To breakdown the platform for the public, the procedural steps are simple. Users answer questions with four unambiguous options: Yes, rather Yes, rather No, and No. There are 37 questions. The number of questions a user is required to answer is arbitrary; more answers lead to more accurate matching. The user inputs are matched against the candidates’ responses and are given “congruence points.” For example, if a candidate’s and user’s answers to a particular question are the same, 100 congruence points are given. Fewer congruence points are given if the answers match partially or less partially. 0 points if the answers are diabolically opposite. The final result is taken as the average of all congruence points. The candidates for both Sikyong and Chitue are ordered based on the magnitude of the mean congruence point.

Additional features include a Smart Spider mapping, which provides a visual political profile of the candidate and user. It can be used to evaluate and compare the strength of a candidate’s stand on five political issues (e.g., Expanded Welfare and Education, Cultural preservation, etc.)

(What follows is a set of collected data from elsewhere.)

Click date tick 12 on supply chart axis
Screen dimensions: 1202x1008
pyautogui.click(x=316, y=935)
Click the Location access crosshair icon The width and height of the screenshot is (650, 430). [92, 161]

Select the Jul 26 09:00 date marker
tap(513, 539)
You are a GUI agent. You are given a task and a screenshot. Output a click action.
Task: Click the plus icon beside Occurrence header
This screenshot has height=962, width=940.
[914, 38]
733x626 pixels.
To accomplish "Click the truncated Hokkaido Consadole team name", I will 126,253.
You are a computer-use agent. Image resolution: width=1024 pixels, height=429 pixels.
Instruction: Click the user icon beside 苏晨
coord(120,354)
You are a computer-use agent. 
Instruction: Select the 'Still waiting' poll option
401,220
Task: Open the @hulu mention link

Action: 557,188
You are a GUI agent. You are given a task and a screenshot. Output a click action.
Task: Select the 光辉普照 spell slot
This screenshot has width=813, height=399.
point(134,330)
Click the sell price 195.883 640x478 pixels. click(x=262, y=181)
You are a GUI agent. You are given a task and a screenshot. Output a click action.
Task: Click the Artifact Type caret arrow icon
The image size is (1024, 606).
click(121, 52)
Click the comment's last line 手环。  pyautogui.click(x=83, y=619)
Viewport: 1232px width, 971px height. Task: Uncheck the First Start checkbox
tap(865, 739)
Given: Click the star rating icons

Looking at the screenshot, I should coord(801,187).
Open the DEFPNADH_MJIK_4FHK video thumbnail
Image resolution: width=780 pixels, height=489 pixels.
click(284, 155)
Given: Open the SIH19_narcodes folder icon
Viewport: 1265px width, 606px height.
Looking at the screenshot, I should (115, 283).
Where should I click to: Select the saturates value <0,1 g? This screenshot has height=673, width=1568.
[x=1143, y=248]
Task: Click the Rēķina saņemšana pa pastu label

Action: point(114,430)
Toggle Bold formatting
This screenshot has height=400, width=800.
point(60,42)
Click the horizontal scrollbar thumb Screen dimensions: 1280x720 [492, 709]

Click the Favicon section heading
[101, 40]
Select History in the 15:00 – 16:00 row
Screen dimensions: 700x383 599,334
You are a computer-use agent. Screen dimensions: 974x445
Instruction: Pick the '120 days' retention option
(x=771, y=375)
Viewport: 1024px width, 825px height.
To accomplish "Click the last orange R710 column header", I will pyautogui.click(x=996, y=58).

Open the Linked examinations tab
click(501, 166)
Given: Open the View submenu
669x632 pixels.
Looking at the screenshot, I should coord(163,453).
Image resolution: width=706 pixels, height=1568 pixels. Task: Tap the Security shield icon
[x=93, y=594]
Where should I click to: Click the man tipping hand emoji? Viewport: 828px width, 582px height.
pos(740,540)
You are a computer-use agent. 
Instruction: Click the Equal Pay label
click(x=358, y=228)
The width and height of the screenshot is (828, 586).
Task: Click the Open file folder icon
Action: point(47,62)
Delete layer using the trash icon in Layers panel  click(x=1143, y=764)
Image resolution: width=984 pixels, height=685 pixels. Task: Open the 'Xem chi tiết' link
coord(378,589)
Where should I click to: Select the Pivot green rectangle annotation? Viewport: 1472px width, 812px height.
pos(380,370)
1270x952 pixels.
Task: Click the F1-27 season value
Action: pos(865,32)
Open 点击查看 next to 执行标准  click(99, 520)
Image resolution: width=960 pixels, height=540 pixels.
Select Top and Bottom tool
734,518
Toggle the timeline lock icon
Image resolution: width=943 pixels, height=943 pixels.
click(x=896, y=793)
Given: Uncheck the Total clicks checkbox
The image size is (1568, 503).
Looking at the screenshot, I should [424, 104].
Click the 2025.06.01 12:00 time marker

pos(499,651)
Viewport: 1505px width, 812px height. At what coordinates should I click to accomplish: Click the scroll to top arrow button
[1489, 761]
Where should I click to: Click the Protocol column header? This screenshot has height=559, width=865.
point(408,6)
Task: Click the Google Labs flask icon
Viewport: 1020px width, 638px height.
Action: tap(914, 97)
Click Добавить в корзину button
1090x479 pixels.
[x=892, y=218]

The platform, SmartVote, is a novel and viable approach to address the gorge of unfamiliarity that lies between the candidates and voters. However, it is not entirely immune to other liabilities.

A large number of candidates seemed to have not participated. The platform requires both the candidates’ and voters’ inputs, the former more so, to function optimally. Hence the shortage of participation might contribute to a low qualitative overview of prospective candidates. 

Another issue is with the “congruence points” system that governs the matching process’s underlying mechanics. Since the final result is the average of all congruence points awarded to each question, all issues are treated as having the same gravity. 

A final concern lies in the difference in the number of questions regarding issues. Some issues have more questions than others, which might skew the final result towards candidates with a more popular overview of that specific issue. 

SmartVote Tibet, with all its perks and quirks, does not yet seem to be a truly reliable platform to determine which candidate aligns with one’s political inclination. But the platform introduces voters to previously unknown candidates. Which, according to their website, seems to be the goal.

(Views expressed are his own)

The author is a second year student at Christ University, Bengaluru majoring in Physics and Mathematics.